Two examples stand out. The Renault blue collar workforce at Boulogne-Billancourt was 35,000 when the plant was closed down as a precursor to introducing the lean system. When it re-opened at Cleon it employed 5,567 workers, with much of the parts production moved to other plants. After GM introduced the NUMMI system in the mid 1980s, each vehicle took a total of 21 hours to produce compared to the average 43 hours under the old system. Moody's colleagues at Labor Notes, Mike Parker and Jane Slaughter, named this system 'management by stress'.
Team work streamlines production by drawing on the knowledge of the workers to do the streamlining - the 'deliberate gathering in of all the great mass of traditional knowledge, which in the past had been in the heads of workmen', just as it was advocated by the early 20th century advocate of 'scientific management' FWTaylor.
The sad fact is that many workers see no other alternative but to assist their employers compete to bring wages and conditions down in order to compete against workers in other plants.
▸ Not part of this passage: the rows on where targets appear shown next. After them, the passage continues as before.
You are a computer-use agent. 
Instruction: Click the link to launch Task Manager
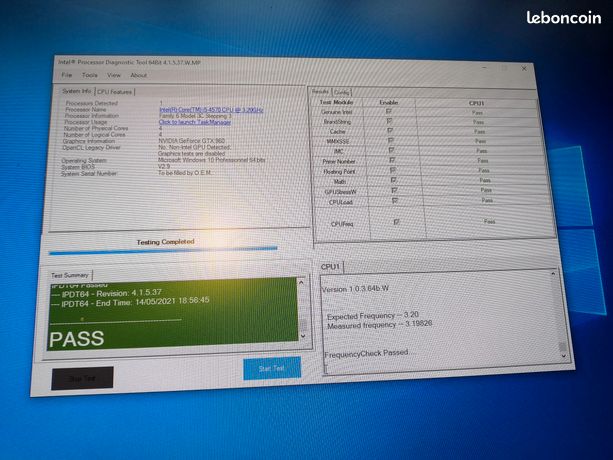(x=195, y=122)
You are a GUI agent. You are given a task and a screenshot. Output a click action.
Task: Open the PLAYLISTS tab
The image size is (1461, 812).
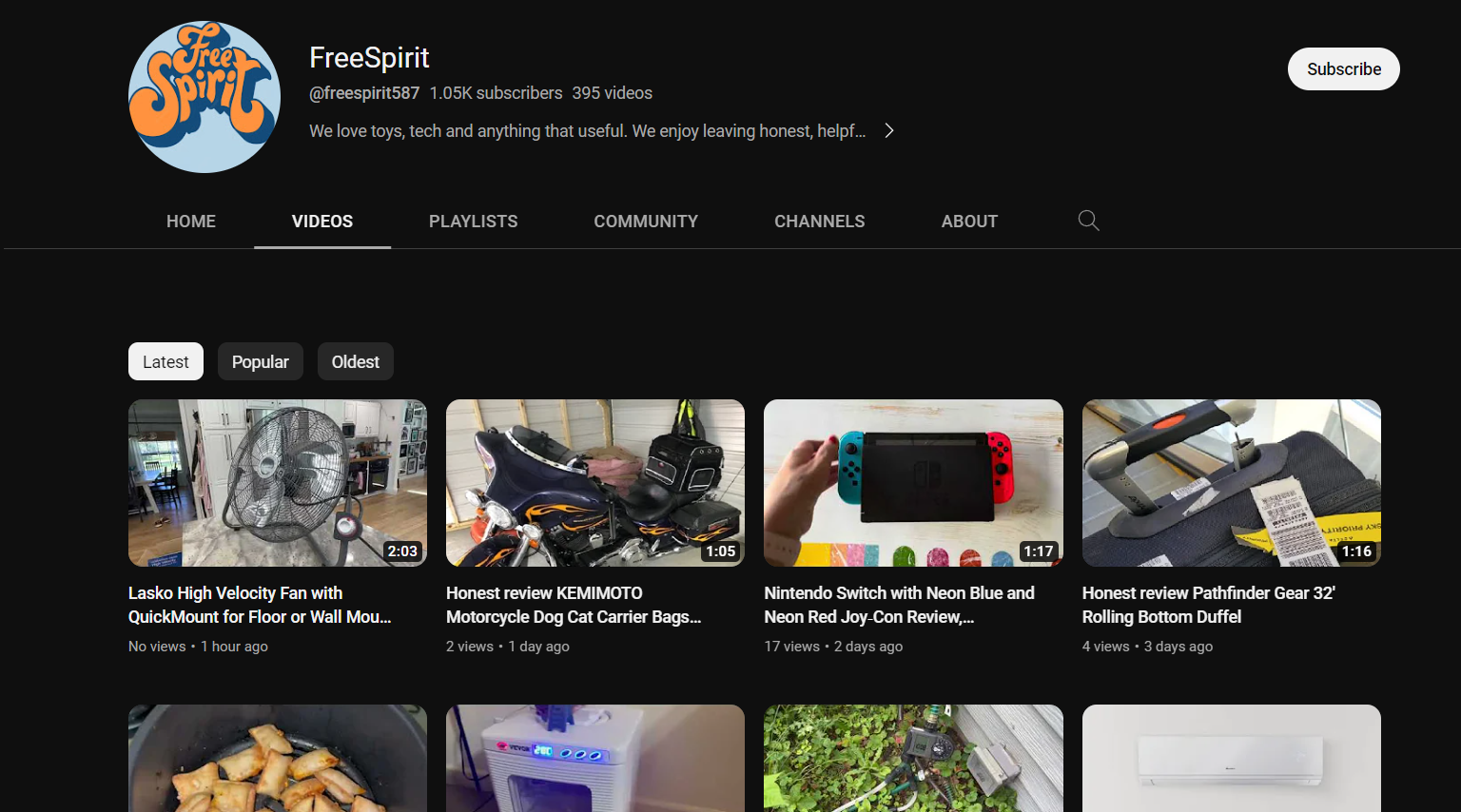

One GM worker described it:'Given an opportunity to Ôbid' against outside suppliers to keep work, many members spent countless hours analysing the work process to develop innovative proposals to reduce cost and improve quality and service.'
The pattern is to get unions to first agree to co-operate in modernisation then turn on the union demanding increased flexibility, a list of lean production style changes, contracting out, downsizing, increased workloads and new work schedules. In the developed world union leaders have embraced a new 'realism' of competitive business considerations. Co-operation with management is the means to that end, and partnership with national or regional capital is the road to employment stabilisation. As a strategy this has demonstrably failed. The results are increased unemployment, casualisation, lower real wages, lower living standards, increased income inequality and pervasive uncertainty about the future.
Moody calls for a new international social-movement unionism, arguing that it has already been born in Korea, South Africa, Brazil and the more industrialised parts of the third world. New layers of union activists have also emerged in the United States in a number of localised union campaigns, in starting the Labor Party in 1996, and in the new AFL-CIO leadership. Critical to the new unionism is the fight for union democracy and leadership accountability, membership activation and involvement, commitment to union growth and recruitment and to reaching out to other sectors and organisations of the working class.
What Moody doesn't consider is how such a social-movement unionism might connect with, or in the case of the US, develop with a political party of the working class. This a book about the political economy of the working class, but not about politics. Political parties, other than governing labour parties, the Democrats and the formative American Labor Party, are not discussed. The need for working-class socialist political parties is not raised. There is also some skimming over the difference between union leaders, working class leadership and political leadership. At times they are treated separately, at other times interchangeably, indicative of a lack of clarity about the role of each.
If the argument of the book - that lean production and market regulation are the cause of the race to the bottom - then any effective alternative must be based on rejecting accommodation to those forces. The repackaged social democratic claims of a third way, a way of ameliorating class division in order to produce mutually acceptable change are illusory. To endeavour to convince workers and union activists of the possibilities that improved living standards can result from this collaborative practice is to build false hopes and turn a blind eye to what is really happening in the workplace and in working class communities across the globe.